Faculty Profile

Xiaolu Wang

Assistant Professor of International Business & Management (2016)

Contact Information

wangx@dickinson.edu

Althouse Hall Room 210
717-254-8725

Bio

Prof. Xiaolu Wang received his Bachelor’s degree in engineering from Tsinghua University (Beijing, China) and Ph.D. in economic sociology from Columbia University. His research interests include pricing theories and practices in marketing, causal inference in statistics, mathematical modeling of social systems, and big data in business. He has published in the journals of Mathematical Sociology, Sociological Studies, Chinese Economic Sociology Research, and other anthologies. His current research project uses techniques of big data, natural language processing, and large language models to study the economy of emotions in the pop music industry.

Education

  • B.S., Tsinghua University, Beijing, China, 2004
  • M.A., Columbia University, 2009
  • M. Phil., 2010, Ph.D., 2015

2023-2024 Academic Year

Fall 2023

INBM 100 Fundamentals of Business
This course features an introductory focus on a wide range of business subjects including the following: business in a global environment; forms of business ownership including small businesses, partnerships, multinational and domestic corporations, joint ventures, and franchises; management decision making; ethics; marketing; accounting; management information systems; human resources; finance; business law; taxation; uses of the internet in business; and how all of the above are integrated into running a successful business. You will learn how a company gets ideas, develops products, raises money, makes its products, sells them and accounts for the money earned and spent. This course will not fulfill a distribution requirement.

INBM 300 Big Data in Business
The rise of Big Data has revolutionized our ways of perceiving and understanding the world across micro and macro levels (from decoding the human genome to predicting the result of the U.S. presidential election based on Facebook data). This is an introductory course designed to familiarize students with both the major quantitative and qualitative aspects of big data, with a particular focus on applications in the real business world-for example, tracing the formation of trust among strangers in the "sharing economies." Quantitatively, the course introduces the essential skills of managing, analyzing, and presenting data, using mainstream software packages and programming languages such as R and Python. Qualitatively, it covers the basic ideas of building the software and hardware infrastructure for a big data business system, explores various questions and problems (in business and other areas) that can be creatively addressed utilizing big data, and scrutinizes the corresponding cognitive, sociological, and ethical implications.

INBM 500 Independent Study

Spring 2024

INBM 240 Marketing in a Global Context
The primary objective of this course is to identify how companies identify and satisfy their customers' needs. Not only are the "4p's of marketing" covered (product, price, promotional programs like advertising and public relations, and place or distribution), but working with a specific semester-long case, you will learn how to manage an integrated marketing program. We will also examine other important aspects of marketing: market research, new product development, consumer behavior, ethics, competitive analysis and strategic planning, and marketing internationally and on the Internet.
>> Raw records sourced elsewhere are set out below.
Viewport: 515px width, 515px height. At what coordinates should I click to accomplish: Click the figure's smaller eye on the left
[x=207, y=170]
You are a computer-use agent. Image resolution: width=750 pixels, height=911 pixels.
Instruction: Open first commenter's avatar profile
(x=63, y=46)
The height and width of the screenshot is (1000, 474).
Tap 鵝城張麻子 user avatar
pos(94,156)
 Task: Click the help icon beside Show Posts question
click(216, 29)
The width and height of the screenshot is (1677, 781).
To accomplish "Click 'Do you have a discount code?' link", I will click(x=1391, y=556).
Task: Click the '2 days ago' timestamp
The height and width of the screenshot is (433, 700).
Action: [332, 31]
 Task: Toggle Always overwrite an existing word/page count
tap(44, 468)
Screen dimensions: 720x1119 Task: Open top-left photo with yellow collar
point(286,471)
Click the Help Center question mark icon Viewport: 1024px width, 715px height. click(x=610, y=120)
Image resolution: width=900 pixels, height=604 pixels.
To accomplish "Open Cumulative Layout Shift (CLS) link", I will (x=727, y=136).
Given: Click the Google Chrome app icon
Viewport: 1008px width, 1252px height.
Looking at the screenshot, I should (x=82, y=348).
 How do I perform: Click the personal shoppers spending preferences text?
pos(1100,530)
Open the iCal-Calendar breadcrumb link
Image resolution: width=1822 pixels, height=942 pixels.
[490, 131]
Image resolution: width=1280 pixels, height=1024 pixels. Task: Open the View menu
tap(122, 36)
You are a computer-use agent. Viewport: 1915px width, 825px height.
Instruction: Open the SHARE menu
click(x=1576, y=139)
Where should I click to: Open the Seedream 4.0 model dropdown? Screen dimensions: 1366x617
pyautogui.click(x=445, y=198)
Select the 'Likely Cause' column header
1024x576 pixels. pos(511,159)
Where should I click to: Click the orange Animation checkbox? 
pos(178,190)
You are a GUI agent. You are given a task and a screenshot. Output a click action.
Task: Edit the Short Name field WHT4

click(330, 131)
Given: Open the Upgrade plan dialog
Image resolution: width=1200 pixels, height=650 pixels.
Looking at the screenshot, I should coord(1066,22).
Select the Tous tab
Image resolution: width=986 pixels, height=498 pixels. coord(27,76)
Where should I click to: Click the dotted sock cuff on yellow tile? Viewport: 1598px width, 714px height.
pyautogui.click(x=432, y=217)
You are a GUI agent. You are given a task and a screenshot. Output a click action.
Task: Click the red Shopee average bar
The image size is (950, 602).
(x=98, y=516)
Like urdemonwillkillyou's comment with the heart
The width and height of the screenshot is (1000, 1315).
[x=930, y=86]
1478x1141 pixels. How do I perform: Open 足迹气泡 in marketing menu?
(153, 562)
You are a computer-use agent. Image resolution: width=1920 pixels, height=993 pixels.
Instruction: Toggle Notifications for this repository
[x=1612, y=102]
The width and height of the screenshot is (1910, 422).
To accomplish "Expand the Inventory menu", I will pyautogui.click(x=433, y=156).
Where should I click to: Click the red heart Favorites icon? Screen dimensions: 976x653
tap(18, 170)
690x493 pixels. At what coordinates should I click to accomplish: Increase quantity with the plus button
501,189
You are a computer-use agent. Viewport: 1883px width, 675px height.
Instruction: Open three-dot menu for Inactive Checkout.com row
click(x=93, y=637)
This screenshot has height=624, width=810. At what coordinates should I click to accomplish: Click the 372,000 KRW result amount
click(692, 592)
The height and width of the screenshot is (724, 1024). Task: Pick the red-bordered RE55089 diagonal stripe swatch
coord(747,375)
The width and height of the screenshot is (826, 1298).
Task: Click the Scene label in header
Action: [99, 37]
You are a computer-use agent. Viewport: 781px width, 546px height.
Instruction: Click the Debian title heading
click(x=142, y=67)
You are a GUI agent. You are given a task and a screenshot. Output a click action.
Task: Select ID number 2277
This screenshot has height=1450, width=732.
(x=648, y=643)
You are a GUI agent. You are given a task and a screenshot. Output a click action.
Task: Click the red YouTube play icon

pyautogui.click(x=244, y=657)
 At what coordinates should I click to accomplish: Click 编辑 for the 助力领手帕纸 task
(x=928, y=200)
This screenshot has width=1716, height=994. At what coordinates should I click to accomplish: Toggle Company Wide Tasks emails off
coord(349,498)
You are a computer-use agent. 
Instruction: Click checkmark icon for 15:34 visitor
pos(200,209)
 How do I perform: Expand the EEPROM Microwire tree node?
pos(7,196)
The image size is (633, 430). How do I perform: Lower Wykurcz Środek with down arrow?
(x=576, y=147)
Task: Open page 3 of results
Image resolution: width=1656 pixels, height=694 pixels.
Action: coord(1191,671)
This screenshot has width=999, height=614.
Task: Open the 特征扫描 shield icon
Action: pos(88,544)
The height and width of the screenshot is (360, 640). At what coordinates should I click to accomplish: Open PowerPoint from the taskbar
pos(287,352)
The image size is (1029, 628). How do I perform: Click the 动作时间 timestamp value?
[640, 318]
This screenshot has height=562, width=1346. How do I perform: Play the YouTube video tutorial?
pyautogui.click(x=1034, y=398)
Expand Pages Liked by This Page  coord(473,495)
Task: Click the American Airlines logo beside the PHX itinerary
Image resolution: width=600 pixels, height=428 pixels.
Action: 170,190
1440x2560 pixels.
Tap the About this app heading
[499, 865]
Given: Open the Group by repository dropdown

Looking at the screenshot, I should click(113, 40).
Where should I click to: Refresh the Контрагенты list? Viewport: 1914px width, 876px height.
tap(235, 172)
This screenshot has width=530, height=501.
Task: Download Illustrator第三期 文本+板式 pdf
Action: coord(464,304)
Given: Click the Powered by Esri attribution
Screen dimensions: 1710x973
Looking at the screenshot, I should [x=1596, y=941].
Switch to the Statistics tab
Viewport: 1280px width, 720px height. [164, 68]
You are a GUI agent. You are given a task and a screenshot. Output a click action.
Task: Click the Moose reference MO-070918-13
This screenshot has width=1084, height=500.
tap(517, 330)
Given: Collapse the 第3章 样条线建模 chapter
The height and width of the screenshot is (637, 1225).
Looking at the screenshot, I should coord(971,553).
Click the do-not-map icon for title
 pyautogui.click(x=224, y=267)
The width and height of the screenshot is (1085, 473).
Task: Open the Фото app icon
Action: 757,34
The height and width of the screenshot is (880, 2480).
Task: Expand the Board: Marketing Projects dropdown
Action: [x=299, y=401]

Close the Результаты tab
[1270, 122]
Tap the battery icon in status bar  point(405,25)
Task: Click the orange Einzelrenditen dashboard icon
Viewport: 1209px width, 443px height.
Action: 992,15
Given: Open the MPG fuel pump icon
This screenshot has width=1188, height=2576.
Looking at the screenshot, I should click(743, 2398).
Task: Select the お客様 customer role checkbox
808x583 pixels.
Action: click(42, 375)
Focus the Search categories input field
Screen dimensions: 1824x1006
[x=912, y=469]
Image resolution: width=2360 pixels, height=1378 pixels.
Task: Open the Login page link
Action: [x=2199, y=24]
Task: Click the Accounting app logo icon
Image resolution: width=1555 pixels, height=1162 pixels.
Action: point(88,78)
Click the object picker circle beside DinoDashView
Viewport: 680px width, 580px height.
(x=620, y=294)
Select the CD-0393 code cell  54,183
Field trips and videos are used to reinforce the ideas presented in the classroom. Prerequisite: 100 or permission of the instructor. 110 is recommended but not required.

INBM 400 Sem:Intl Bus Policy & Strategy
This capstone course focuses on the challenges associated with formulating strategy in multinational organizations. The course will examine multinational business decisions from the perspective of top managers who must develop strategies, deploy resources, and guide organizations that compete in a global environment. Major topics include foreign market entry strategies, motivation and challenges of internationalization, the analysis of international industries, building competitive advantage in global industries, and the role of the country manager. Case studies will be used to increase the student's understanding of the complexities of managing international business operations. Prerequisite: Completion of INBM 290 and at least three of the four 200-level courses (220, 230, 240, 250).